Input material
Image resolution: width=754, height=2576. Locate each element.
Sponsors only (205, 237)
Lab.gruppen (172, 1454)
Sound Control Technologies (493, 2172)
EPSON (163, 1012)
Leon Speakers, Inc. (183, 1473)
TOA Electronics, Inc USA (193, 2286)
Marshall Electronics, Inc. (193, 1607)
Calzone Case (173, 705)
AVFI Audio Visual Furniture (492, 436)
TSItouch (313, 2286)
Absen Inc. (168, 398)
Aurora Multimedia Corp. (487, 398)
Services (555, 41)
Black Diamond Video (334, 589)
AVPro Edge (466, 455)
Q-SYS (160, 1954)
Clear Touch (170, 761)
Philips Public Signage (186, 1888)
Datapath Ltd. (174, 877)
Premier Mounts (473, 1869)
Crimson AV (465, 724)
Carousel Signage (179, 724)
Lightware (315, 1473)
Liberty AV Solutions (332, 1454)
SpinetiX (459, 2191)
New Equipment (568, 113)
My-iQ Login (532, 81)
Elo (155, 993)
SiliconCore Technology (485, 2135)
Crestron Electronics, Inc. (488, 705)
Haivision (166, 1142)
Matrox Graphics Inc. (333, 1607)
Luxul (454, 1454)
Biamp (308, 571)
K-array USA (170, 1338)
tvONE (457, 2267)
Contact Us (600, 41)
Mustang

Task instructions
From the first line to the last, copy the data exactly.

Task output
Image resolution: width=754, height=2576. Locate each element.
Sponsors only (205, 237)
Lab.gruppen (172, 1454)
Sound Control Technologies (493, 2172)
EPSON (163, 1012)
Leon Speakers, Inc. (183, 1473)
TOA Electronics, Inc USA (193, 2286)
Marshall Electronics, Inc. (193, 1607)
Calzone Case (173, 705)
AVFI Audio Visual Furniture (492, 436)
TSItouch (313, 2286)
Absen Inc. (168, 398)
Aurora Multimedia Corp. (487, 398)
Services (555, 41)
Black Diamond Video (334, 589)
AVPro Edge (466, 455)
Q-SYS (160, 1954)
Clear Touch (170, 761)
Philips Public Signage (186, 1888)
Datapath Ltd. (174, 877)
Premier Mounts (473, 1869)
Crimson AV (465, 724)
Carousel Signage (179, 724)
Lightware (315, 1473)
Liberty AV Solutions (332, 1454)
SpinetiX (459, 2191)
New Equipment (568, 113)
My-iQ Login (532, 81)
Elo (155, 993)
SiliconCore Technology (485, 2135)
Crestron Electronics, Inc. (488, 705)
Haivision (166, 1142)
Matrox Graphics Inc. (333, 1607)
Luxul (454, 1454)
Biamp (308, 571)
K-array USA (170, 1338)
tvONE (457, 2267)
Contact Us (600, 41)
Mustang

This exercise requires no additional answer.